Hubert negó con la cabeza. La superficie tenía huecos marrones de donde había sacado las piedras. Pensó que se parecía a aquel queso agujereado. Debían de llevar horas ahí, ¡y esto era todo lo que habían logrado! La vibración en su interior fue menguando lentamente.
—Es mi turno, Hu —intervino Elsa.
Le entregó la pala y salió del hoyo. Le dolían tanto las piernas que apenas podía flexionarlas. Se enderezó y se alejó un poco de sus hermanos. Jiminee apagó la lámpara. Había empezado a llover.
Hubert alzó la cara para que la lluvia le mojara el rostro. El agua le refrescó la frente sudorosa como una mano fría. No había viento, y la llovizna era tan ligera que no hacía el menor ruido. Lo único que se escuchaba era la respiración de Elsa, el rasguño de la pala y la tierra fresca que caía en lo alto de un montículo contiguo a la tumba. Hubert cerró el puño y sintió la tensión de una ampolla incipiente bajo la mugre adherida a la piel.
El jardín estaba lleno de figuras negras y pesadas que de pronto se inflaban y luego se encogían mientras las observaba. La espesura de los árboles ocultaba la luz neón verduzca al otro lado del muro, y sólo las hojas de la copa resplandecían con su brillo.

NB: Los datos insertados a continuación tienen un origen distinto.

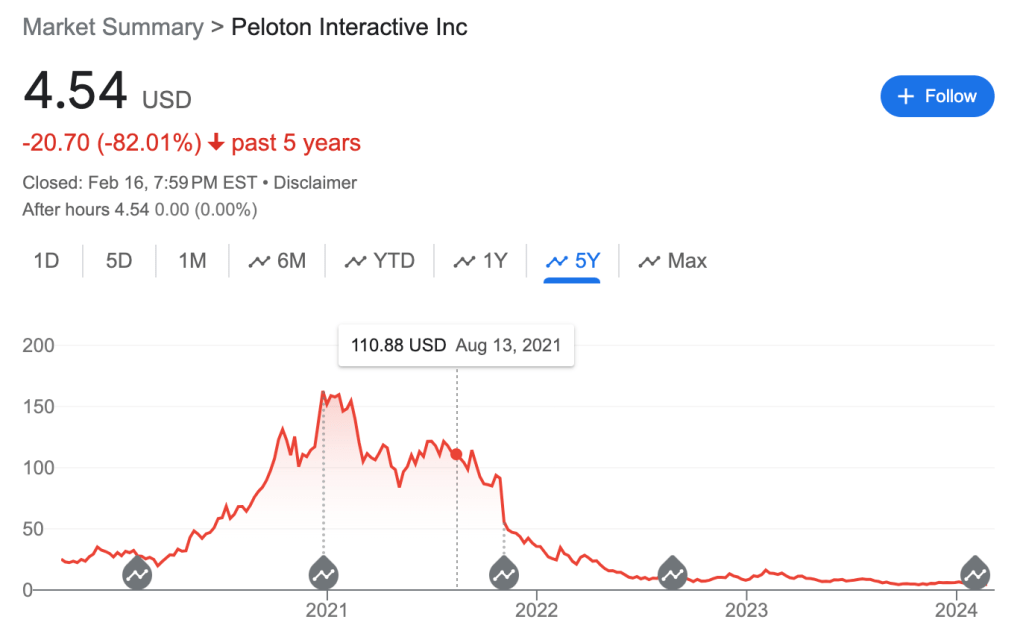The height and width of the screenshot is (640, 1023).
Task: Switch to the 1M chart range
Action: coord(192,261)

Hubert olió los troncos húmedos e intentó recordar los sucesos del día. Los Halbert se habían ido a dormir hacía mucho y las ventanas de las casas a lo largo de la calle estaban oscuras. Todo mundo estaba durmiendo, salvo por ellos. El jardín era un enorme foso lleno de noche. Aunque la oscuridad los ocultaba, no era muy reconfortante.
Un susurro de Elsa lo sacó de su ensimismamiento.
—Ustedes cuatro métanse o se morirán de frío. Iré cuando termine mi turno para que salga el siguiente.
Hubert se alejó de la tumba y siguió a sus hermanos a regañadientes. Cuando Dunstan encendió la lámpara de la cocina, la luz volvió a deslumbrarlo. Nadie tenía nada que decir. Permanecieron de pie, con las manos en los costados, como si hubieran cometido un delito.
Hubert miró el reloj y notó, sorprendido, que apenas era la una y media. Por un instante pensó que quizás el reloj de la cocina también se había detenido, pero el segundero seguía girando con absoluta confianza. Quizá sí lo lograrían, pensó.
—¿P-p-por qué no tomamos chocolate caliente? —preguntó Jiminee con timidez.
Durante unos segundos nadie le contestó. Luego Hubert intervino.
—Yo no quiero.
—No creo que sea apropiado beber chocolate ahorita —dijo Diana.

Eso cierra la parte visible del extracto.